Le CORAF outille les acteurs du maillon commercialisation de la filière maïs de l’espace UEMOA

Un atelier régional de renforcement de capacités pour la prise en compte du Genre, la gestion des contrats et la gestion axée sur les résultats  s’est ouvert  ce mercredi à Cotonou au Bénin. La facilitation de l’atelier et l’animation des sessions de formation sont assurées par le Conseil Ouest et Centre Africain pour la recherche et le développement agricoles (CORAF).

L’objectif de l’atelier est de former les acteurs nationaux intervenant dans le projet AMAFINE à appliquer les principes et outils de la gestion axée sur les résultats (GAR) et à mettre en œuvre un plan de suivi-évaluation, conformément aux exigences du CORAF,  afin d’assurer la bonne implémentation du projet et l’atteinte des résultats escomptés.

AMAFINE, « amélioration de l’accès au financement pour les acteurs du maillon commercialisation de la filière maïs au Bénin, au Burkina Faso et en Côte d’Ivoire », est un  projet financé par le CORAF. Lancé en janvier 2018, à Ouagadougou, ce projet vise à tester et à expérimenter un nouveau mécanisme de financement du maillon commercialisation du maïs, piloté par les organisations de producteurs.

La création de conditions favorables au développement des chaines de valeur de la filière maïs par la génération de technologies et l’instauration d’un cadre réglementaire et de mécanismes de financement adaptés à la culture du maïs, est la thématique principale de la composante 1 de la convention UEMOA-CORAF. L’importance de la spéculation dans la sécurité alimentaire et sur les revenus des populations, n’est pas en adéquation cependant avec le financement de cette filière, ce qui constitue une contrainte majeure pour les acteurs.

Les participants issus des institutions partenaires (Centre National de Spécialisation sur le Maïs (CNS – Maïs) qui est sous la tutelle de l’Institut National de Recherches Agricoles du Bénin (INRAB), le Laboratoire d’Analyse et de Renforcement des Capacités en Sciences Sociales (LARCSS) s/c de l’Institut International d’Agriculture Tropicale (IITA) du Bénin, l’Agence Nationale d’Appui au Développement Rural (ANADER) de la Côte d’Ivoire et l’AgriGrowth Management (AGM) du Burkina Faso), en plus d’être outillés sur les techniques de bonne gestion, vont réfléchir sur la manière de renforcer la prise en compte du genre dans les activités du projet.

La présence des acteurs nationaux des pays membres de ce projet aux travaux de l’atelier, et leur accompagnement témoignent de l’engagement des pays à améliorer la compétitivité de la filière maïs.

Participants et facilitateurs soulignent l’importance de la tenue d’un tel atelier.

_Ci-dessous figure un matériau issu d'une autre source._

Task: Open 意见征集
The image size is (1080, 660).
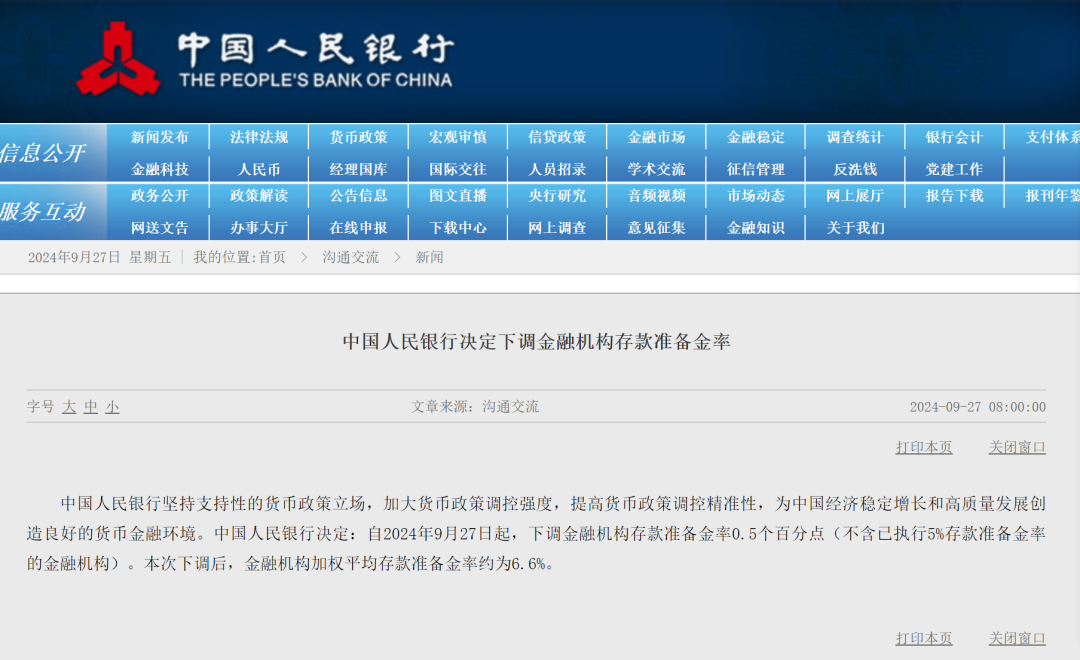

Pour Dr Mariame MAIGA, Conseillère régionale  Genre et Développement Social et représentant le Directeur Exécutif du CORAF, les conclusions des travaux de l’atelier serviront « de ligne conductrice durant toute la mise en œuvre du projet ». Et d’ajouter que « ce projet est d’une importance capitale pour le CORAF qui joue un rôle important  en matière de génération et d’adoption de technologies et d’innovations agricoles en Afrique de l’Ouest et du Centre».

Cette session  d’échange de pratiques sur les acquis, opportunités et défis à relever en matière d’intégration, de mise en œuvre de projet et de prise en charge du genre, va permettre de formuler un certains nombres de recommandations pour un positionnement stratégique du projet sur ces thématiques importantes et une meilleure opérationnalisation sur le terrain des activités de AMAFINE.

À l’issue de cette rencontre, les participants provenant des institutions partenaires seront outillés sur le processus d’évaluation des termes de contrats et sur la définition des indicateurs pertinents de performance. La méthodologie d’analyse de la qualité des données de suivi-évaluation sera validée et le principe de rapportage discuté afin d’aboutir à un plan d’actions réalisable et inclusif. Une coopération nationale et régionale sera renforcée à travers des échanges d’expériences sur les stratégies de gestion de projet pour augmenter l’impact du maillon commercialisation de la filière maïs dans l’espace UEMOA et une réponse à la problématique du modèle de financement  apportée.